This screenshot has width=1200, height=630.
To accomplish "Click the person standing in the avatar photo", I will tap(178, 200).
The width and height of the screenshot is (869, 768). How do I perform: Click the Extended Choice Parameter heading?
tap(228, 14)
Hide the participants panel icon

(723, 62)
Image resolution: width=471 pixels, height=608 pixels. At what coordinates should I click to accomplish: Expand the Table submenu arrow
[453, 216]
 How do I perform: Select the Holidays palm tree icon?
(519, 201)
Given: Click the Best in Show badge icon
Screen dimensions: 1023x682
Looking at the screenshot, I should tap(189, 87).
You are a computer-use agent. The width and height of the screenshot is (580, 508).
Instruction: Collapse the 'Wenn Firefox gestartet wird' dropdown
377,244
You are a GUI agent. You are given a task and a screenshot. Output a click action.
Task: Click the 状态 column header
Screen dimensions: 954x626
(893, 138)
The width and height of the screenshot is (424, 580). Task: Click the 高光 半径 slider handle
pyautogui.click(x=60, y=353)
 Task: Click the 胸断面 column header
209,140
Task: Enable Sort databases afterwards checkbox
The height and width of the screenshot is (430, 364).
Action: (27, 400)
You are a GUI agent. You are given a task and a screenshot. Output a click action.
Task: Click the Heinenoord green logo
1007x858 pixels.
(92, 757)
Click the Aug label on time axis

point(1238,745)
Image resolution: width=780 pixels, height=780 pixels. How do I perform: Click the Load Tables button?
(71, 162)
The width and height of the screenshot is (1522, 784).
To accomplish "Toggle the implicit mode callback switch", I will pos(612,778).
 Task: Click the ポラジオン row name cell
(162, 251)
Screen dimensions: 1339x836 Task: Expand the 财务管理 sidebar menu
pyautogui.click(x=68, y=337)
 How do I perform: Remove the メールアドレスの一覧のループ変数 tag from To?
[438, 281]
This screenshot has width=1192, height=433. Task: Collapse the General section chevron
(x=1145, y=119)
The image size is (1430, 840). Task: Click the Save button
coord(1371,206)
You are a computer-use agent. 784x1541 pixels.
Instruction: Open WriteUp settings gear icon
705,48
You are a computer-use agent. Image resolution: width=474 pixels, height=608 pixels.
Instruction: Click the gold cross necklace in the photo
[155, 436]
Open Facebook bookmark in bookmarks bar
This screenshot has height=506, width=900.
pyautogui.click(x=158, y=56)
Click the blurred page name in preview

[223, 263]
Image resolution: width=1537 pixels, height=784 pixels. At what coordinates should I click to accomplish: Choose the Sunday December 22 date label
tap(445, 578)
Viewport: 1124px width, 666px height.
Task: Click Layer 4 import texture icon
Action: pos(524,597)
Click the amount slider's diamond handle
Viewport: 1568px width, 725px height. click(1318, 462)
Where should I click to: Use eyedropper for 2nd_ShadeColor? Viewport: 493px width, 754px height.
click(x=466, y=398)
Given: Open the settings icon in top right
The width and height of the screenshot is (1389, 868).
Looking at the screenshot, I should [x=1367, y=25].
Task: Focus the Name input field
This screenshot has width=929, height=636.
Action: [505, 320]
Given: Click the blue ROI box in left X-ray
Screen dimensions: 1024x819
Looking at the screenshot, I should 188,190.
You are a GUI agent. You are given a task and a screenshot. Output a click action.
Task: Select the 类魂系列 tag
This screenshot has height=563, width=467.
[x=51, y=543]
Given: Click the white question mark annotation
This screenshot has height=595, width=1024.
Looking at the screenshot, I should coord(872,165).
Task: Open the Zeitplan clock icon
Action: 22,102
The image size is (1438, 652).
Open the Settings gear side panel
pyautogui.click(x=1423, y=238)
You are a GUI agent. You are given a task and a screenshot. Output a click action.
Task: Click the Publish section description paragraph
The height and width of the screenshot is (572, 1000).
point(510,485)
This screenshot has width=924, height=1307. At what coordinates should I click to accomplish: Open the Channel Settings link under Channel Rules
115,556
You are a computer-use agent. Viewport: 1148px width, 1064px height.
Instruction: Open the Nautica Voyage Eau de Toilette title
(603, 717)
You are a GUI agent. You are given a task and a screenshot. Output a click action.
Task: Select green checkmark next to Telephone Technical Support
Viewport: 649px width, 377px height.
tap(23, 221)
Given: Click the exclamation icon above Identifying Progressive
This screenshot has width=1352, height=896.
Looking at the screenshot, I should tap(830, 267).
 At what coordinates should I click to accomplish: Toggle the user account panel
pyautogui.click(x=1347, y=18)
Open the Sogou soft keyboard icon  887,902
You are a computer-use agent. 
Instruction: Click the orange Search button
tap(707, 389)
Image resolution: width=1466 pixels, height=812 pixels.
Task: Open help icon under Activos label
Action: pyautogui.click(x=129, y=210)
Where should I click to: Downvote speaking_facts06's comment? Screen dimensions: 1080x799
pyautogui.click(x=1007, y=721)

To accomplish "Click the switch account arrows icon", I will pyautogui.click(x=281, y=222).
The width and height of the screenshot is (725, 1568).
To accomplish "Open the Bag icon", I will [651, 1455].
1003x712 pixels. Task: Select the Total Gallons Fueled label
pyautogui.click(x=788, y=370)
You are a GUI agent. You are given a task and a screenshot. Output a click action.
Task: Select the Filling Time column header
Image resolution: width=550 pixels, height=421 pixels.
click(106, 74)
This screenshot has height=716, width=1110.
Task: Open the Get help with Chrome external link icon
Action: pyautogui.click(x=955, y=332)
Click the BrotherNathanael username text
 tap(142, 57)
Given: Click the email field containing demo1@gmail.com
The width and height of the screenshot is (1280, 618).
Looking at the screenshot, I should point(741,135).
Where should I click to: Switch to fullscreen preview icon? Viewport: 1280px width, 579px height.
━━━
Read the entries and show each line that mentions "field".

Task: Focus the Name input field
Given: Click the email field containing demo1@gmail.com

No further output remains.